--- GIVEN EXERCISE ---
Convert the entries below into a Markdown table with the columns Row and Line. Number the rows in order, give one line per row, and leave out blank lines.

— Begin —

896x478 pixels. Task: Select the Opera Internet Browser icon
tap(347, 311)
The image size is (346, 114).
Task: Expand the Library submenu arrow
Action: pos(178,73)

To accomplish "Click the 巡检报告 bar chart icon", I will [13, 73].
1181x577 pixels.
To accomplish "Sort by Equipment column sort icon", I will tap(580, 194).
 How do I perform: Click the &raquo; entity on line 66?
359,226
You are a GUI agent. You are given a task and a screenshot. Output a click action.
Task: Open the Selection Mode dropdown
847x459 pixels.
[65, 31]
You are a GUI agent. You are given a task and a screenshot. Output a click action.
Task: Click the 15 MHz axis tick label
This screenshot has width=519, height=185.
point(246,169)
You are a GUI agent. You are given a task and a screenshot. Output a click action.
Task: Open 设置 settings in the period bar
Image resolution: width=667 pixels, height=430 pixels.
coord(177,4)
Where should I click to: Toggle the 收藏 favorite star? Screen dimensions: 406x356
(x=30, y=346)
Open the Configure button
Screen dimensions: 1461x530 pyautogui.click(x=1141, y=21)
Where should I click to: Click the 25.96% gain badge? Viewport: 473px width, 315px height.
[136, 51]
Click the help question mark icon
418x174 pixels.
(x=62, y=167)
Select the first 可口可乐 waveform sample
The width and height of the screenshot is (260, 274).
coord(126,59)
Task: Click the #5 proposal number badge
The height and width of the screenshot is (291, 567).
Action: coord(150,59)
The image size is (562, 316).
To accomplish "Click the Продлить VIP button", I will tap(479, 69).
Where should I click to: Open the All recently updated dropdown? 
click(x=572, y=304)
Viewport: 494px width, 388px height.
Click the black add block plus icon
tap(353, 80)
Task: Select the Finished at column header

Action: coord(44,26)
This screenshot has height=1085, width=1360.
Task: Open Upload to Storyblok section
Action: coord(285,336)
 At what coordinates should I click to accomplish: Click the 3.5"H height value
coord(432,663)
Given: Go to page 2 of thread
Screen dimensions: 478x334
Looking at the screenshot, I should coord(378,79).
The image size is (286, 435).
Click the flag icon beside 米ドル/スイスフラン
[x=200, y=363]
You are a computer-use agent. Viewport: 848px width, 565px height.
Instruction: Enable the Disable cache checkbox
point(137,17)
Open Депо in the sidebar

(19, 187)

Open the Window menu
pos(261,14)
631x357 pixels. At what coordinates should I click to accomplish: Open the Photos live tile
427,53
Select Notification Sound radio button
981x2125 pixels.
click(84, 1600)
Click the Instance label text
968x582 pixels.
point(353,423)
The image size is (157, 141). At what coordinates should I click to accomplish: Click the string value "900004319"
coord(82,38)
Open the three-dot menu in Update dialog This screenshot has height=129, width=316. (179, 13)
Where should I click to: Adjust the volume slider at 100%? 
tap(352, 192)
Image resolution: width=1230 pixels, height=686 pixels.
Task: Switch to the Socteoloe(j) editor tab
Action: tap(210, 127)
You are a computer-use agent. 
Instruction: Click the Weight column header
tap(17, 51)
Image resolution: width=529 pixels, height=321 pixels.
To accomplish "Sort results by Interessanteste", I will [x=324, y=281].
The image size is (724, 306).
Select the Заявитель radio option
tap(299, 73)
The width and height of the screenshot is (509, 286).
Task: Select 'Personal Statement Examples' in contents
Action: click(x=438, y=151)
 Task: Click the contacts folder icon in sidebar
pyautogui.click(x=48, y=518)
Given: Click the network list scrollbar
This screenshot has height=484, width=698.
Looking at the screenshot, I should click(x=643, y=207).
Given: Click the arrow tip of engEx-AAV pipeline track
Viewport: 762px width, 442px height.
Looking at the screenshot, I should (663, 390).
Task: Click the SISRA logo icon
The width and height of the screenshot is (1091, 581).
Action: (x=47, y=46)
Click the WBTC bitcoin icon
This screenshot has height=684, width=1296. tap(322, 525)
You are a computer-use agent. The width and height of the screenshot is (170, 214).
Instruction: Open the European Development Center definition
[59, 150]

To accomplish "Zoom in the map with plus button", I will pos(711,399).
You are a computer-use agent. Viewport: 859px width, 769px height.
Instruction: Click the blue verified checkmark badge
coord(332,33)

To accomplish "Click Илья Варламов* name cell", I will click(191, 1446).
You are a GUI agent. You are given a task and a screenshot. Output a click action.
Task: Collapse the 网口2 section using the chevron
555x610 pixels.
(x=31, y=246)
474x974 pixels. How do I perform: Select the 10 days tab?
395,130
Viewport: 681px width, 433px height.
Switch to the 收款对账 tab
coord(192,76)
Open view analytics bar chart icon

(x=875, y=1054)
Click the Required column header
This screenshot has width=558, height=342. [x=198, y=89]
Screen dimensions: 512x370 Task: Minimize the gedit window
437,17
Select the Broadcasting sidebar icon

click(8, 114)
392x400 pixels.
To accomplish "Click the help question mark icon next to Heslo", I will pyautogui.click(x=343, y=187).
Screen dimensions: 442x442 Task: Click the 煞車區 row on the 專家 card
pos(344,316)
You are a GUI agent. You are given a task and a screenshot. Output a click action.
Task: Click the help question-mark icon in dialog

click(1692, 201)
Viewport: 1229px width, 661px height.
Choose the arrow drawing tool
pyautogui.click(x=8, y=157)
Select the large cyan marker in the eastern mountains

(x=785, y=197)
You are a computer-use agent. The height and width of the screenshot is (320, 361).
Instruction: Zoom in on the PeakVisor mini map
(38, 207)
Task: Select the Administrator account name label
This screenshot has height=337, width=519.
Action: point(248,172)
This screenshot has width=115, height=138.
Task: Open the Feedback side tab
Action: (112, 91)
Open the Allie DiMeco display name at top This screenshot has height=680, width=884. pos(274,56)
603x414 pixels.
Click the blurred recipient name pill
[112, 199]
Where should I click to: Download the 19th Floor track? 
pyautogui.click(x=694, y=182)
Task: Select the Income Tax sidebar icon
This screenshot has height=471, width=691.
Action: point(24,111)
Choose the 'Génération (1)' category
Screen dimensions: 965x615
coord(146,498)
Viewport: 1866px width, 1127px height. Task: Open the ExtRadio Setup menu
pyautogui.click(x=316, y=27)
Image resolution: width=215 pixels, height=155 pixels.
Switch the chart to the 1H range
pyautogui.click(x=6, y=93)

— End —

--- SOLUTION FOR THIS PROBLEM ---
| Row | Line |
|---|---|
| 1 | 896x478 pixels. Task: Select the Opera Internet Browser icon |
| 2 | tap(347, 311) |
| 3 | The image size is (346, 114). |
| 4 | Task: Expand the Library submenu arrow |
| 5 | Action: pos(178,73) |
| 6 | To accomplish "Click the 巡检报告 bar chart icon", I will [13, 73]. |
| 7 | 1181x577 pixels. |
| 8 | To accomplish "Sort by Equipment column sort icon", I will tap(580, 194). |
| 9 |  How do I perform: Click the &raquo; entity on line 66? |
| 10 | 359,226 |
| 11 | You are a GUI agent. You are given a task and a screenshot. Output a click action. |
| 12 | Task: Open the Selection Mode dropdown |
| 13 | 847x459 pixels. |
| 14 | [65, 31] |
| 15 | You are a GUI agent. You are given a task and a screenshot. Output a click action. |
| 16 | Task: Click the 15 MHz axis tick label |
| 17 | This screenshot has width=519, height=185. |
| 18 | point(246,169) |
| 19 | You are a GUI agent. You are given a task and a screenshot. Output a click action. |
| 20 | Task: Open 设置 settings in the period bar |
| 21 | Image resolution: width=667 pixels, height=430 pixels. |
| 22 | coord(177,4) |
| 23 | Where should I click to: Toggle the 收藏 favorite star? Screen dimensions: 406x356 |
| 24 | (x=30, y=346) |
| 25 | Open the Configure button |
| 26 | Screen dimensions: 1461x530 pyautogui.click(x=1141, y=21) |
| 27 | Where should I click to: Click the 25.96% gain badge? Viewport: 473px width, 315px height. |
| 28 | [136, 51] |
| 29 | Click the help question mark icon |
| 30 | 418x174 pixels. |
| 31 | (x=62, y=167) |
| 32 | Select the first 可口可乐 waveform sample |
| 33 | The width and height of the screenshot is (260, 274). |
| 34 | coord(126,59) |
| 35 | Task: Click the #5 proposal number badge |
| 36 | The height and width of the screenshot is (291, 567). |
| 37 | Action: coord(150,59) |
| 38 | The image size is (562, 316). |
| 39 | To accomplish "Click the Продлить VIP button", I will tap(479, 69). |
| 40 | Where should I click to: Open the All recently updated dropdown?  |
| 41 | click(x=572, y=304) |
| 42 | Viewport: 494px width, 388px height. |
| 43 | Click the black add block plus icon |
| 44 | tap(353, 80) |
| 45 | Task: Select the Finished at column header |
| 46 | Action: coord(44,26) |
| 47 | This screenshot has height=1085, width=1360. |
| 48 | Task: Open Upload to Storyblok section |
| 49 | Action: coord(285,336) |
| 50 |  At what coordinates should I click to accomplish: Click the 3.5"H height value |
| 51 | coord(432,663) |
| 52 | Given: Go to page 2 of thread |
| 53 | Screen dimensions: 478x334 |
| 54 | Looking at the screenshot, I should coord(378,79). |
| 55 | The image size is (286, 435). |
| 56 | Click the flag icon beside 米ドル/スイスフラン |
| 57 | [x=200, y=363] |
| 58 | You are a computer-use agent. Viewport: 848px width, 565px height. |
| 59 | Instruction: Enable the Disable cache checkbox |
| 60 | point(137,17) |
| 61 | Open Депо in the sidebar |
| 62 | (19, 187) |
| 63 | Open the Window menu |
| 64 | pos(261,14) |
| 65 | 631x357 pixels. At what coordinates should I click to accomplish: Open the Photos live tile |
| 66 | 427,53 |
| 67 | Select Notification Sound radio button |
| 68 | 981x2125 pixels. |
| 69 | click(84, 1600) |
| 70 | Click the Instance label text |
| 71 | 968x582 pixels. |
| 72 | point(353,423) |
| 73 | The image size is (157, 141). At what coordinates should I click to accomplish: Click the string value "900004319" |
| 74 | coord(82,38) |
| 75 | Open the three-dot menu in Update dialog This screenshot has height=129, width=316. (179, 13) |
| 76 | Where should I click to: Adjust the volume slider at 100%?  |
| 77 | tap(352, 192) |
| 78 | Image resolution: width=1230 pixels, height=686 pixels. |
| 79 | Task: Switch to the Socteoloe(j) editor tab |
| 80 | Action: tap(210, 127) |
| 81 | You are a computer-use agent.  |
| 82 | Instruction: Click the Weight column header |
| 83 | tap(17, 51) |
| 84 | Image resolution: width=529 pixels, height=321 pixels. |
| 85 | To accomplish "Sort results by Interessanteste", I will [x=324, y=281]. |
| 86 | The image size is (724, 306). |
| 87 | Select the Заявитель radio option |
| 88 | tap(299, 73) |
| 89 | The width and height of the screenshot is (509, 286). |
| 90 | Task: Select 'Personal Statement Examples' in contents |
| 91 | Action: click(x=438, y=151) |
| 92 |  Task: Click the contacts folder icon in sidebar |
| 93 | pyautogui.click(x=48, y=518) |
| 94 | Given: Click the network list scrollbar |
| 95 | This screenshot has height=484, width=698. |
| 96 | Looking at the screenshot, I should click(x=643, y=207). |
| 97 | Given: Click the arrow tip of engEx-AAV pipeline track |
| 98 | Viewport: 762px width, 442px height. |
| 99 | Looking at the screenshot, I should (663, 390). |
| 100 | Task: Click the SISRA logo icon |
| 101 | The width and height of the screenshot is (1091, 581). |
| 102 | Action: (x=47, y=46) |
| 103 | Click the WBTC bitcoin icon |
| 104 | This screenshot has height=684, width=1296. tap(322, 525) |
| 105 | You are a computer-use agent. The width and height of the screenshot is (170, 214). |
| 106 | Instruction: Open the European Development Center definition |
| 107 | [59, 150] |
| 108 | To accomplish "Zoom in the map with plus button", I will pos(711,399). |
| 109 | You are a computer-use agent. Viewport: 859px width, 769px height. |
| 110 | Instruction: Click the blue verified checkmark badge |
| 111 | coord(332,33) |
| 112 | To accomplish "Click Илья Варламов* name cell", I will click(191, 1446). |
| 113 | You are a GUI agent. You are given a task and a screenshot. Output a click action. |
| 114 | Task: Collapse the 网口2 section using the chevron |
| 115 | 555x610 pixels. |
| 116 | (x=31, y=246) |
| 117 | 474x974 pixels. How do I perform: Select the 10 days tab? |
| 118 | 395,130 |
| 119 | Viewport: 681px width, 433px height. |
| 120 | Switch to the 收款对账 tab |
| 121 | coord(192,76) |
| 122 | Open view analytics bar chart icon |
| 123 | (x=875, y=1054) |
| 124 | Click the Required column header |
| 125 | This screenshot has width=558, height=342. [x=198, y=89] |
| 126 | Screen dimensions: 512x370 Task: Minimize the gedit window |
| 127 | 437,17 |
| 128 | Select the Broadcasting sidebar icon |
| 129 | click(8, 114) |
| 130 | 392x400 pixels. |
| 131 | To accomplish "Click the help question mark icon next to Heslo", I will pyautogui.click(x=343, y=187). |
| 132 | Screen dimensions: 442x442 Task: Click the 煞車區 row on the 專家 card |
| 133 | pos(344,316) |
| 134 | You are a GUI agent. You are given a task and a screenshot. Output a click action. |
| 135 | Task: Click the help question-mark icon in dialog |
| 136 | click(1692, 201) |
| 137 | Viewport: 1229px width, 661px height. |
| 138 | Choose the arrow drawing tool |
| 139 | pyautogui.click(x=8, y=157) |
| 140 | Select the large cyan marker in the eastern mountains |
| 141 | (x=785, y=197) |
| 142 | You are a computer-use agent. The height and width of the screenshot is (320, 361). |
| 143 | Instruction: Zoom in on the PeakVisor mini map |
| 144 | (38, 207) |
| 145 | Task: Select the Administrator account name label |
| 146 | This screenshot has height=337, width=519. |
| 147 | Action: point(248,172) |
| 148 | This screenshot has width=115, height=138. |
| 149 | Task: Open the Feedback side tab |
| 150 | Action: (112, 91) |
| 151 | Open the Allie DiMeco display name at top This screenshot has height=680, width=884. pos(274,56) |
| 152 | 603x414 pixels. |
| 153 | Click the blurred recipient name pill |
| 154 | [112, 199] |
| 155 | Where should I click to: Download the 19th Floor track?  |
| 156 | pyautogui.click(x=694, y=182) |
| 157 | Task: Select the Income Tax sidebar icon |
| 158 | This screenshot has height=471, width=691. |
| 159 | Action: point(24,111) |
| 160 | Choose the 'Génération (1)' category |
| 161 | Screen dimensions: 965x615 |
| 162 | coord(146,498) |
| 163 | Viewport: 1866px width, 1127px height. Task: Open the ExtRadio Setup menu |
| 164 | pyautogui.click(x=316, y=27) |
| 165 | Image resolution: width=215 pixels, height=155 pixels. |
| 166 | Switch the chart to the 1H range |
| 167 | pyautogui.click(x=6, y=93) |